PFUは2024年8月29日、組み込みコンピュータの新製品となる「AR8300モデル300R/310R」「AR2100モデル120R」「AR2000モデル430P」の受注を開始すると発表した。安定性が要求される産業機器や社会インフラ製品、安全性が要求される医療機器、高性能なエッジコンピューティングなどの用途に向け、産業機器向けセキュリティ規格であるIEC 62443などに対応するためにインテルCPUと独立して動作する独自のRAS(信頼性、可用性、保守性)コントローラを新たに搭載したことを最大の特徴とする。この他、インテルの第12世代/第13世代CPUを搭載し、拡張スロットも増強している。各モデルの出荷開始時期は2024年11月〜2025年1月で、販売目標はそれぞれ5年間で1万〜1万9000台。
同社はインテルCPUを搭載する組み込みコンピュータを、半導体製造装置やロボットなど工場向けを中心に、公共インフラ、病院、オフィス向けにも展開しており、累計出荷台数は150万台を突破している。2022年にリコー傘下となり、同じく組み込みコンピュータを手掛けるリコーインダストリアルソリューションズと併せて、組み込みコンピュータの国内シェアは40%に達するという。
今回発表した3モデルは、AR8300モデル300R/310Rが外形寸法で幅160×奥行き450×高さ427mmのミドルタワー、AR2100モデル120Rが幅195×奥行き260×高さ74mmの小型、AR2000モデル430Pが幅178×奥行き175×高さ50mmの超小型という位置付けになる。
新製品の最大の特徴はセキュリティと監視機能を強化したことだ。セキュリティ強化に向けて、インテルCPUと独立して動作するPFUが独自開発したFPGAベースの「EmbedWare RASコントローラ」を、AR8300モデル300R/310RとAR2100モデル120Rに標準搭載している。このRASコントローラは、NIST(米国国立標準技術研究所)のサイバーセキュリティフレームワークのうちNIST SP800-193に準拠しており、BIOSの改ざん保護、検知、自動復旧の機能に対応している。これにより、産業機器向けセキュリティ規格であるIEC 62443にも準拠できるようになっている。

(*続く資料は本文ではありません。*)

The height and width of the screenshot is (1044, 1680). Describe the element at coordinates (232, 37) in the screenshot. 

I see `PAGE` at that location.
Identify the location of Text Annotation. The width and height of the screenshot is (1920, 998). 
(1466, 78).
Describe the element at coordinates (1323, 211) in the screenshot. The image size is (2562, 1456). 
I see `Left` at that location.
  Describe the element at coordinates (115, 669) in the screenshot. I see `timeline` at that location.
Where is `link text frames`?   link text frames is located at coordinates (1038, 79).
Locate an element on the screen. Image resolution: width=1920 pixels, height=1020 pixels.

RASコントローラの搭載に併せて、ARシリーズ共通でハードウェア監視、トラブルシューティングも強化した。OS上で動作するシステム監視ツールの「EmbedWare/SysMon」を標準搭載しており、RASコントローラと連携して監視情報の可視化を行える。これらの他にも、Trellix(旧マカフィー)のホワイトリスト型エンドポイントセキュリティや、OS Bit Lockerによる暗号化、BIOS Secure Bootなど、OSとBIOSに詳しいPFUエンジニアの強固なサポートに裏付けられた充実のセキュリティ対策を用意しているという。